AIM OF THE TASK ▸ Read through the entries below and return each line with the word "title".

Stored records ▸
┄┄┄┄┄┄

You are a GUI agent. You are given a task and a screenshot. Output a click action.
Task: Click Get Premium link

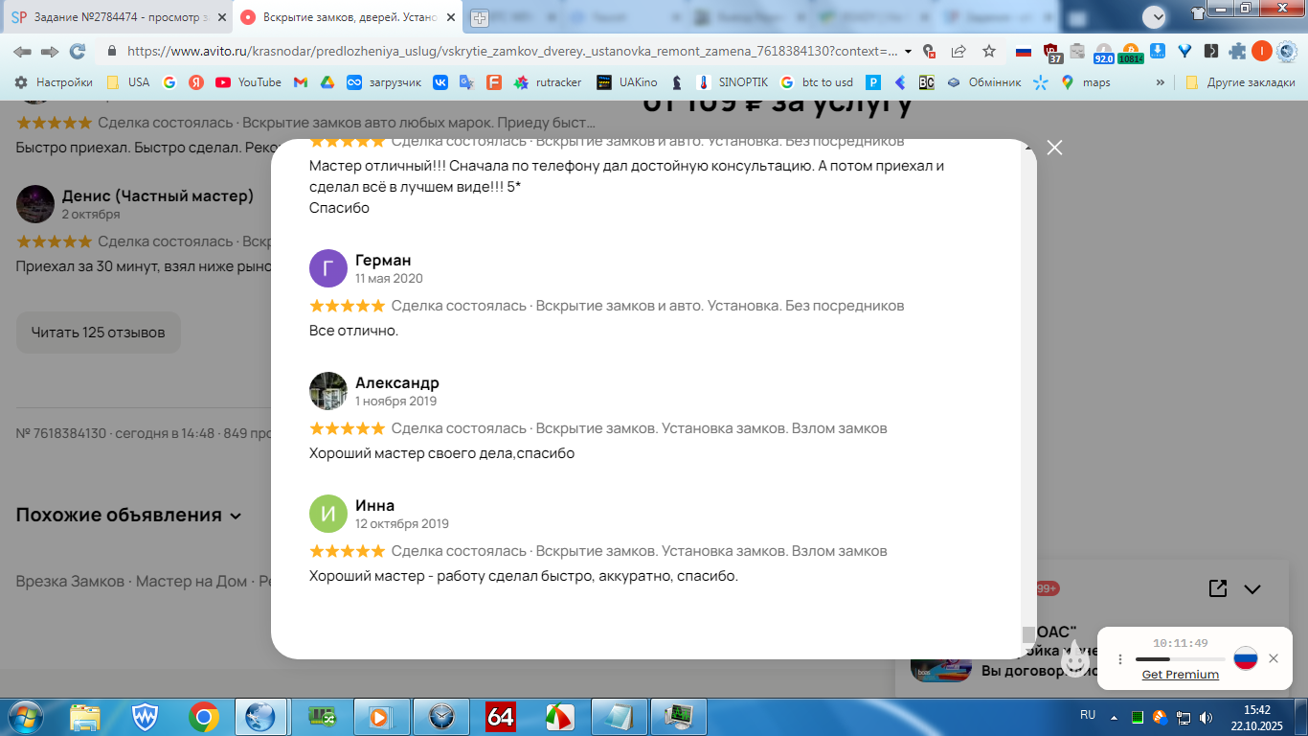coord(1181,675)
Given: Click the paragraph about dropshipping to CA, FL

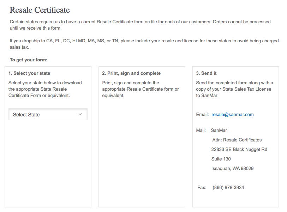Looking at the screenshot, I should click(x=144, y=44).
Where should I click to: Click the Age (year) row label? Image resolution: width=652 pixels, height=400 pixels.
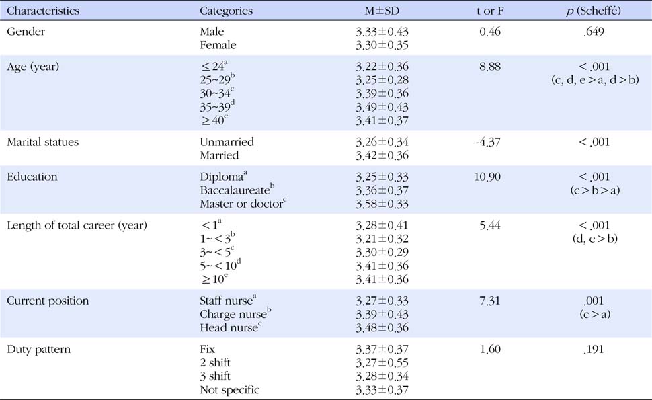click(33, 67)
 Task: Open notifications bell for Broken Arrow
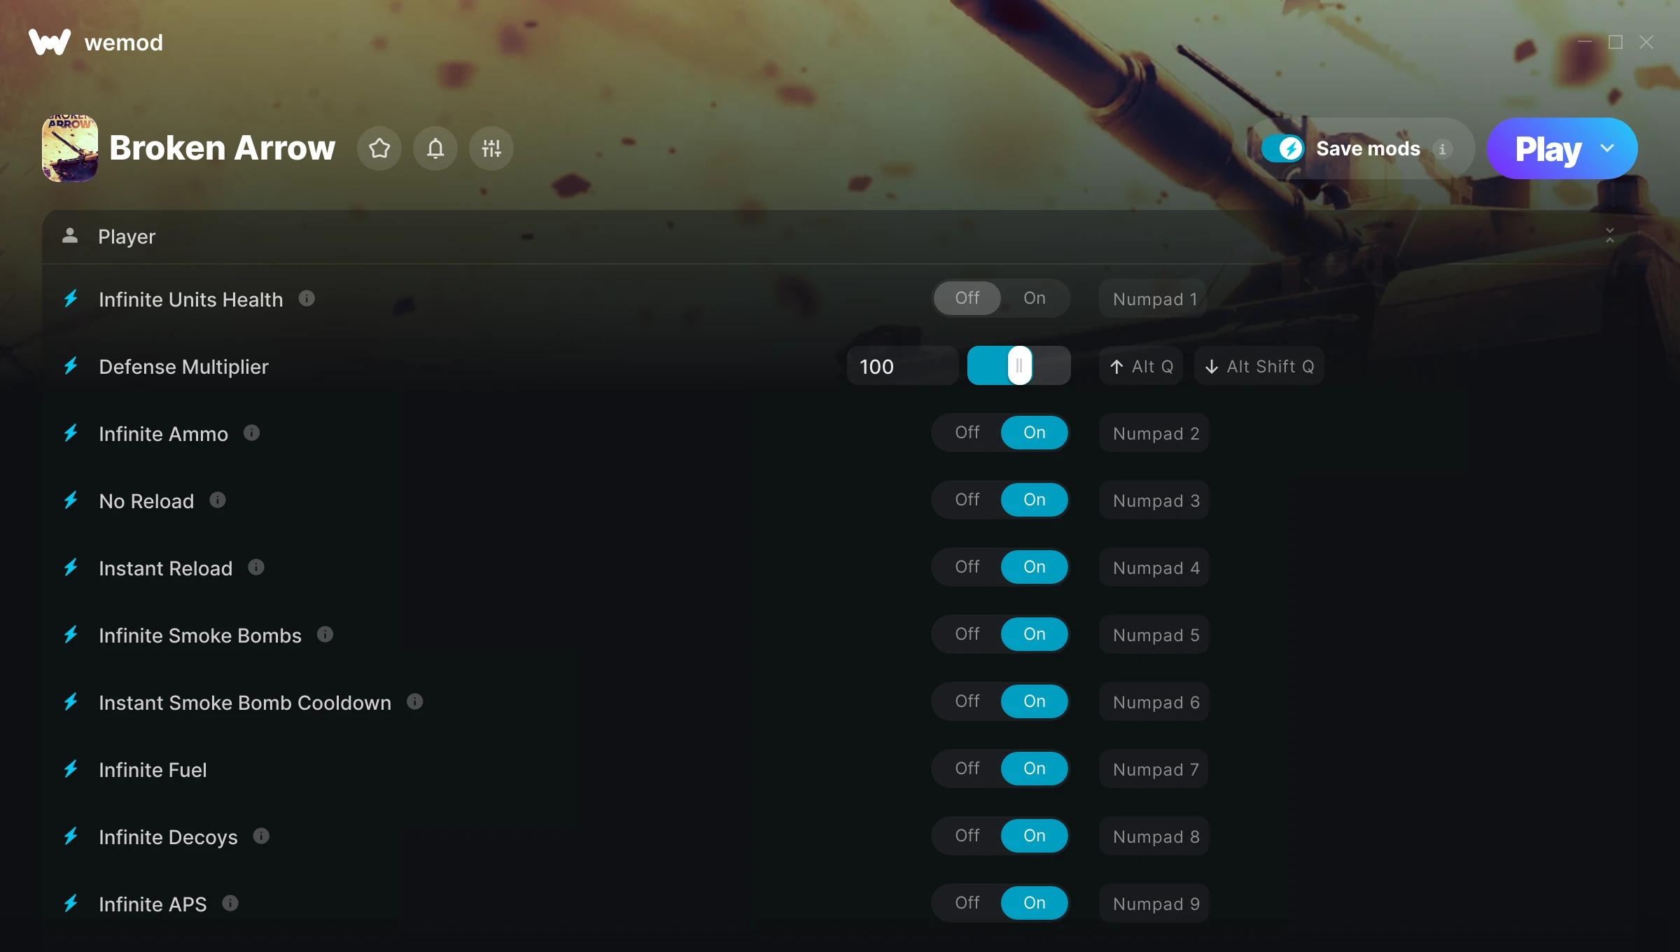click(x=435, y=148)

┄┄┄┄┄┄

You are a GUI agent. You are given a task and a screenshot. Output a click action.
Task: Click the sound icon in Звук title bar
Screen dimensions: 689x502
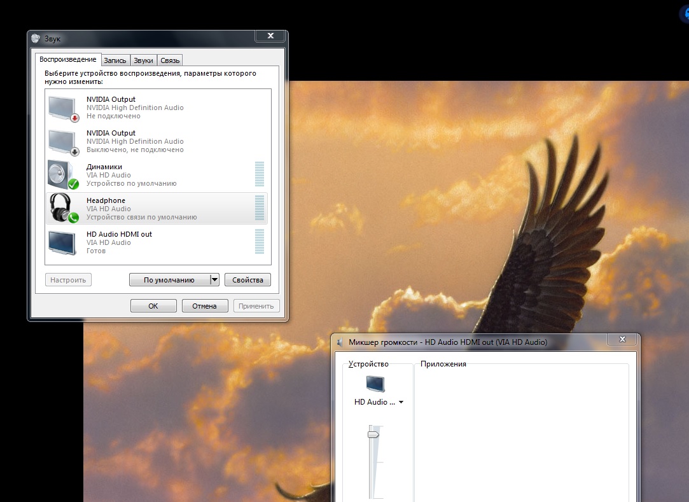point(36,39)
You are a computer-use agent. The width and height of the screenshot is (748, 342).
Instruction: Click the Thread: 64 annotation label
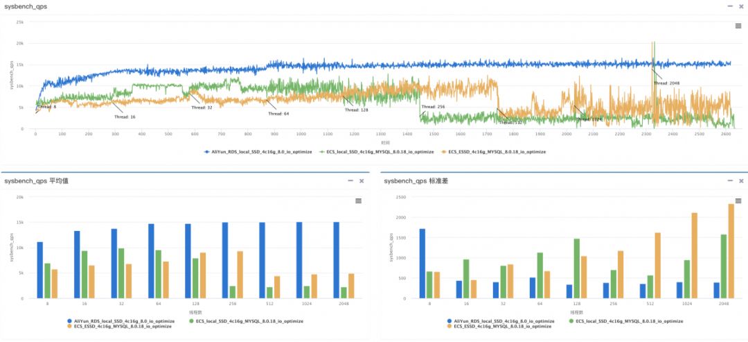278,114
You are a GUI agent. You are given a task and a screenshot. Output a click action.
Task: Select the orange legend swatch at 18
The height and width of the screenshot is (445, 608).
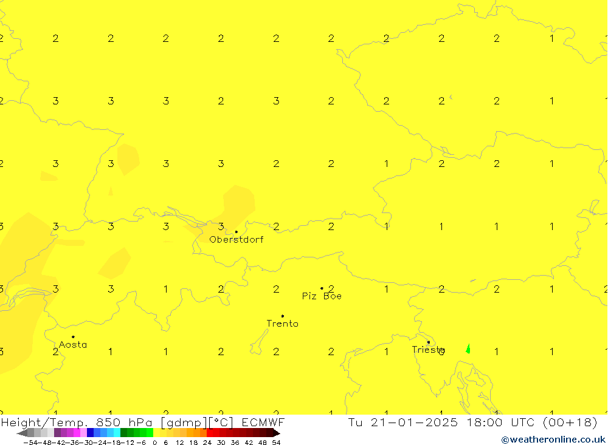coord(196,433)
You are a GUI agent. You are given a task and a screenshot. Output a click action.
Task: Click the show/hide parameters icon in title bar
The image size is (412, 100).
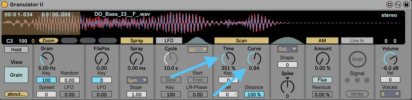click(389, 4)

┄┄┄┄┄┄

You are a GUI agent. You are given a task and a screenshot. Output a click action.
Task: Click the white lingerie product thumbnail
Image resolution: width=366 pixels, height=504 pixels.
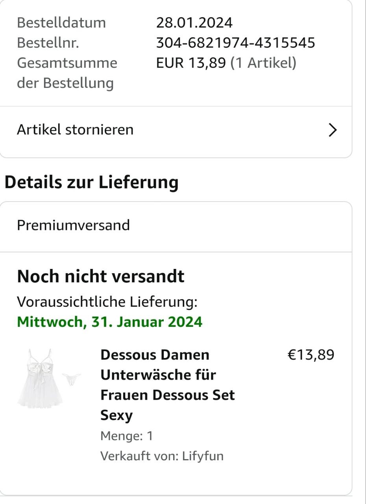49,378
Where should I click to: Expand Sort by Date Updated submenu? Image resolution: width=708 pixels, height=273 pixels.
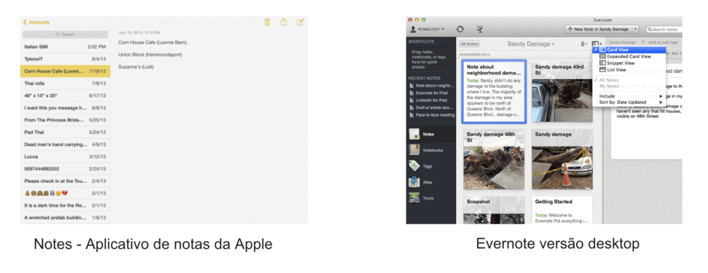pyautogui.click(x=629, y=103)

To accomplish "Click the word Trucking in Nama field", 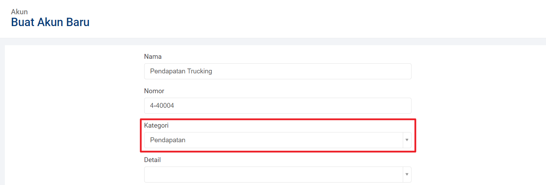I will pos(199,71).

┄┄┄┄┄┄

RESULT FOR THIS EXERCISE ▸
Task: Click the sound icon in Звук title bar
Task: Click the show/hide parameters icon in title bar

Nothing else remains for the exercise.